Hungary

Area 35,919 square mi (93,030 square km)
Population 9.862 million 2014
Capital Budapest
Highest Point 3,346 ft (1,014 m)
Lowest Point 257 ft (78 m)
GDP $137.1 billion 2014
Primary Natural Resources bauxite, coal, natural gas.

HUNGARY IS UNIQUE among the nations of Europe in many ways: a relatively flat country among hillier neighbors, a homogenous population with a language and culture unrelated to the peoples around them, and a long history as a unified nation in the midst of a region known historically for its diversity and political fragmentation. The nomadic Magyar tribes who emigrated from the area around the Urals around the year 900 C.E. founded a state that has dominated this region of the middle Danube for over a thousand years.

Since the collapse of the Soviet Union's dominance in Eastern Europe in the 1990s, Hungary has emerged as the strongest economy once again in the region and led the pack in its reintegration with the Western world, formally joining the EUROPEAN UNION in May 2004.

Hungary

Hungary is located at a strategic crossroads between Western Europe and the Balkan Peninsula, and between RUSSIA and the MEDITERRANEAN SEA. Here, the DANUBE RIVER flows through a broad plain with some of the most productive agricultural land in Europe. To the east of the river especially, the Great Hungarian Plain, or Alfold, spreads out for miles of almost completely horizontal fields and grasslands, or puszta. The plain is surrounded by the arc of the Carpathian Mountains, which form the borders with Hungary's neighbors to the north (SLOVAKIA, UKRAINE) and to the east (ROMANIA). To the south, the plain merges into the more hilly neighbors of the Balkan Peninsula (SERBIA AND MONTENEGRO, CROATIA, SLOVENIA), while the west rises slightly in elevation at the foothills of the ALPS on the frontier with AUSTRIA.

Through much of its history, many of these borders were in fact within the kingdom of Hungary, which once encompassed the entirety of Slovakia and Croatia, much of northern Serbia (the Vojvodina), and over a third of Romania (the historic province of Transylvania). After World War I and the Treaty of Trianon (1920), however, non-Hungarian peoples were granted self-rule, and Hungary lost three-fourths of its territory, a fact that continues to influence politics and relations with Hungary's neighbors today.

Landlocked Hungary is dominated by the river Danube (called here the Duna), with its chief tributary, the Tisza, flowing through the eastern part of the country.
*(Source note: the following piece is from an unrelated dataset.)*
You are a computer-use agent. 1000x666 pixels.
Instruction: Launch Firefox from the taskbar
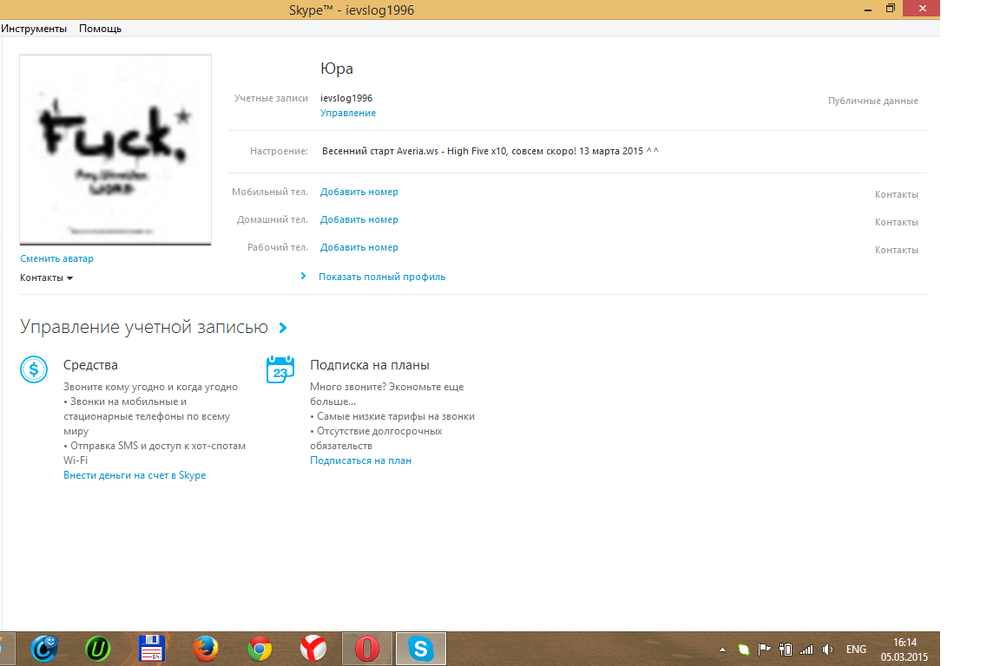(205, 648)
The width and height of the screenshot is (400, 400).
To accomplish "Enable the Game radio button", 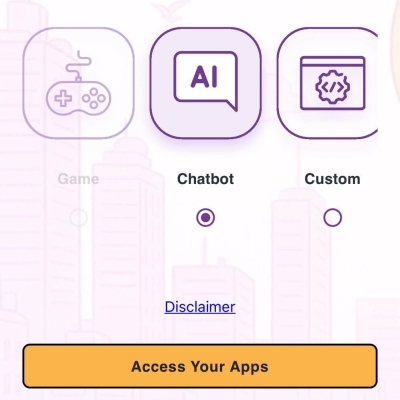I will tap(79, 218).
Other major rivers include the Drava on the southern border, the Raba in the northwest, and the Koros, which flows in from the east. In the central western part of the country, Lake Balaton forms the largest lake in Europe, covering 233 square mi (598 square km). Balaton is well-known for its resorts and for its pike, a national dish of Hungary, served with dill and paprika.

Much of Hungary sits atop large reserves of geothermal, mineral, and curative waters, and Hungarian cities are famous for their spas, some of which have been in existence for centuries. Some of the geothermal spas are located in the mountains of the northern part of the country, where Hungary's earliest industries were centered, mining coal, iron, silver, zinc, and gold until these were mostly depleted. The mines were closed in the 1990s to the great detriment of the local economy. This part of Hungary is also known for its Eger and Tokaj wines.

Budapest, until 1873 the twin cities of Buda and Pest, is the center of the country in every way, geographically, historically, and economically. A fifth of the population lives there, and most of Hungary's industry is centered in the Budapest region. Hungary's other cities are much smaller but play important roles as regional centers: Debrecen, Miskolc, Szeged, Pecs, and Gyor. The eastern plains are sparsely settled, populated instead by herds of horses and cattle and covered with farms raising Hungary's chief products: wheat, corn, sunflower seed, potatoes, and sugar beets. Today, Hungary's economy is the most dynamic in the region, with more foreign investment per capita than any other country in eastern or central Europe.

Tensions remain with some of its neighbors, however, over treatment of their minorities within Hungary's borders, and privileges given to Magyars living outside current borders (especially in Slovakia and Romania). The divisive spirit of nationalism also has called for renewed discrimination against one of the largest populations of Romany in Europe, with numbers running from an official count of 142,683 in 1990, to unofficial estimates of up to 600,000.